De surcroît, comme le souligne à juste titre Zaki Laïdi, « les Européens ne se vivent pas et ne se voient pas comme les garants ultimes de leur sécurité ». Ils n’envisagent pas par eux-mêmes la question de leur survie, que ce soit dans ses dimensions politico-militaires, mais également économiques et identitaires. Bien que le traité de Maastricht de 1992 pose les bases premières d’une défense européenne avec la création de la PESD, l’article 7 de ce même traité vient d’emblée limiter l’autonomie de celle-ci en précisant que « la politique de l’Union […] respecte les obligations découlant du traité Atlantique Nord pour certains Etats membres qui considèrent que leur défense commune est réalisée dans le cadre de l’OTAN et elle est compatible avec la politique commune de sécurité et de défense arrêtée dans ce cadre ». La défense européenne s’affiche dès lors comme résolument atlantiste. Aujourd’hui, les Etats-Unis disposent de bases militaires et de lancement de missiles dans de nombreux pays européens : la Belgique (Supreme Headquarters Allied Powers in Europe), l’Allemagne, l’Espagne, la Grèce, l’Italie, les Pays-Bas, le Portugal, la Pologne, la République tchèque, la Roumanie et la Bulgarie. Un modèle dual se développe même pour les nouveaux Etats souhaitant intégrer l’Union, cette dernière se chargeant d’assurer leur prospérité et l’OTAN leur sécurité. La plupart des Etats manquant de moyens suffisants par rapport à ceux réclamés par l’OTAN (2% du PIB), ces derniers disposent depuis l’accord « Berlin Plus » du 16 Décembre 2002 d’un accès aux ressources de l’OTAN sous réserve d’un accord préalable de Washington. Par cette posture stratégique, l’Europe s’expose à deux risques : D’une part, elle peut devenir, comme l’explique Hubert Védrine, un substitut provisoire pour les occidentalistes qui croient davantage à l’unité du monde Occidental qu’à la singularité de l’Europe. D’autre part, elle amplifie les risques à ses frontières, en s’affichant notamment vis-à-vis des Russes comme une base avancée américaine.

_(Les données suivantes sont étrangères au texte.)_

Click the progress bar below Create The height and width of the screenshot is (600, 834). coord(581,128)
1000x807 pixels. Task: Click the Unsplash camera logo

Ainsi, l’Union européenne dans sa construction serait l’antinomie de la conception du « grand espace » développée par Carl Schmitt, c’est-à-dire une union d’Etats se faisant confiance les uns les autres, assurant leur sécurité de manière solidaire, exclusive et indépendante, autrement dit se prêtant une assistance mutuelle obligatoire, sans s’appuyer sur des puissances étrangères les unes contre les autres, et sans compter sur des puissances étrangères en cas de menace sur leur sécurité respective ou commune.

Toutefois, des évolutions récentes semblent redonner du souffle au projet de défense européenne : Malgré les garanties apportées notamment à la Pologne, les Etats Unis se désintéressent peu à peu du territoire européen, en cherchant plutôt des alliés dans une stratégie globale. Le Président américain Donald Trump a d’ailleurs vilipendé au début de son mandat les pays de l’est européen, incapables de se conformer aux standards de l’OTAN en termes de budget militaire, et d’assurer eux-mêmes la défense de leurs intérêts propres. De plus, si le Brexit prive l’Union européenne d’une composante militaire de poids, tant dans sa dimension opérationnelle (Le Royaume-Uni était, avec la France, le seul détenteur de sous-marins à propulsion nucléaire et le seul Etat capable de projeter dans des délais brefs des troupes en nombre important) que diplomatique (Arme nucléaire et siège au Conseil de Sécurité de l’Organisation des Nations Unies), il peut aussi contribuer à redonner une part plus large d’autonomie à l’Union européenne, le Royaume-Uni ayant toujours adopté une politique extérieure résolument atlantiste et hostile à toute entité supranationale de défense continentale.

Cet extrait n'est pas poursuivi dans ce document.